The hidden value in an S&L charter.

The Hidden Value in an S&L Charter

The S&L charter may be the most undervalued franchise available in the financial services industry, particularly in view of recent changes in commercial banking.

The franchise was damaged substantively and symbolically by the industrywide debacle of the late 1980s.

Just before the 1989 bailout law was enacted, it seemed that almost every healthy thrift wanted to become a bank, to avoid the high deposit-insurance costs and public opprobrium associated with S&Ls.

Since then, the chartering incentives have shifted dramatically. But the industry and its analysts have yet to recognize the new value in a properly managed S&L that takes full advantage of the flexibility still inherent in its governing laws.

Comparable Costs

Just on a simple cost-of-doing-business basis, the S&L charter is starting to stack up very well against a bank franchise. Bank deposit insurance costs have now risen to equal those applicable to thrifts and will almost surely surpass thrift levels by the end of the year.

Furthermore, ever since passage of the bailout law, thrifts can refer to themselves as FDIC-insured, substantially reducing public concern about the safety of their deposits. Thus, a major business incentive for flipping charters no longer applies.

Beyond these savings, though, lies even greater value.

The Financial Institutions Reform, Recovery, and Enforcement Act of 1989 imposed a series of banklike regulatory and capital standards, many of them long overdue.

Valuable Advantages

But the flexibility and product diversity previously permitted to S&Ls were not eliminated.

The qualified thrift lender test, though a nuisance, does not limit the products a thrift can offer. In any case, the test is likely to be revised soon, so it should not be viewed as a permanent impediment.

The strategic value in a thrift charter for a retail-oriented financial institution derives from the following factors:

* State lines do not impede its expansion. A thrift can operate interstate through a single, integrated, branched structure, achieving the economies of scale that will only slowly be available to commercial banks.

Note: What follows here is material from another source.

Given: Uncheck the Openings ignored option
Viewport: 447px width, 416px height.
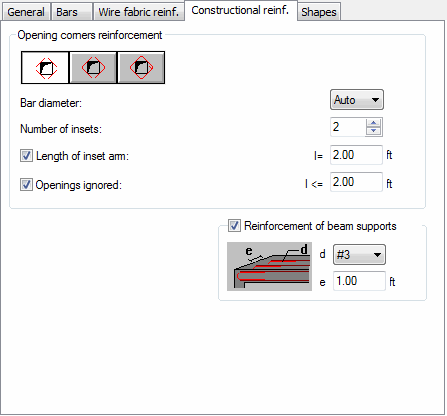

* The Glass-Steagall Act does not apply to thrifts. Therefore, S&Ls can offer full-service brokerage, revenue bond underwriting, and other services directly. This obviates the need to establish a Section 20 subsidiary, a structure that is particularly dysfunctional for smaller institutions. Furthermore, an S&L can securitize its own assets and would not be subject to the provisions of the Treasury bill that would require banks to transfer such activities to an affiliate.

* Thrifts can offer insurance services without the restrictions generally applicable to banks. Insurance agency activities are particularly attractive concomitants to retail banking and fit well with the market segments that thrifts often target.

* There are no banklike impediments to thrift offerings of financial planning, tax preparation, and similar financial services that attract retail customers. Unlike bank holding companies, thrifts need not demonstrate that such services are "closely related to banking." They must, however, ensure that the Federal Deposit Insurance Corp. does not view them as a hazard to the insured depository - a thoroughly reasonable criterion. Since the bailout law, these activities must also be conducted in separate subsidiaries - again, no serious constraint.

Fee-Based Services

The financial service possibilities inherent in a thrift charter are especially important during periods - like the present - when capital is in short supply.

These agency and underwriting activities carry a far lower capital cost than traditional intermediation.

Fee-based services such as an insurance agency, securities brokerage, and securitization generate revenues without the funding costs, regulatory burden, and capital requirements associated with traditional lending. This makes such services particularly profitable.

Thrifts that aspire to do more commercial lending than is permissible directly can, of course, decide to become savings banks. Those that do can call themselves banks - sometimes a significant advantage.

The Cost of Insurance

Savings banks are exempt from the qualified thrift lender test, and for deposit insurance they would pay lower Savings Association Insurance Fund premiums that will probably soon apply to thrifts.

However, savings banks are subject to the same limits on securities and insurance powers as commercial banks. The charter thus offers few strategic advantages related to those very important fee-based services.

No nostalgia should be wasted on the old-fashion S&L, cushioned by regulated interest rates and cosseted by lax capital standards and lending limits.

By ending the unsafe regulatory practices that used to govern thrifts, the bailout law cleaned the tarnish off the industry. At the same time, it retained much of the flexibility inherent in an S&L charter.

Now that it's all cleaned up, the thrift charter is definitely ready to go.

Ms. Shaw is president of the Institute for Strategy Development, a financial services consulting firm in Washington.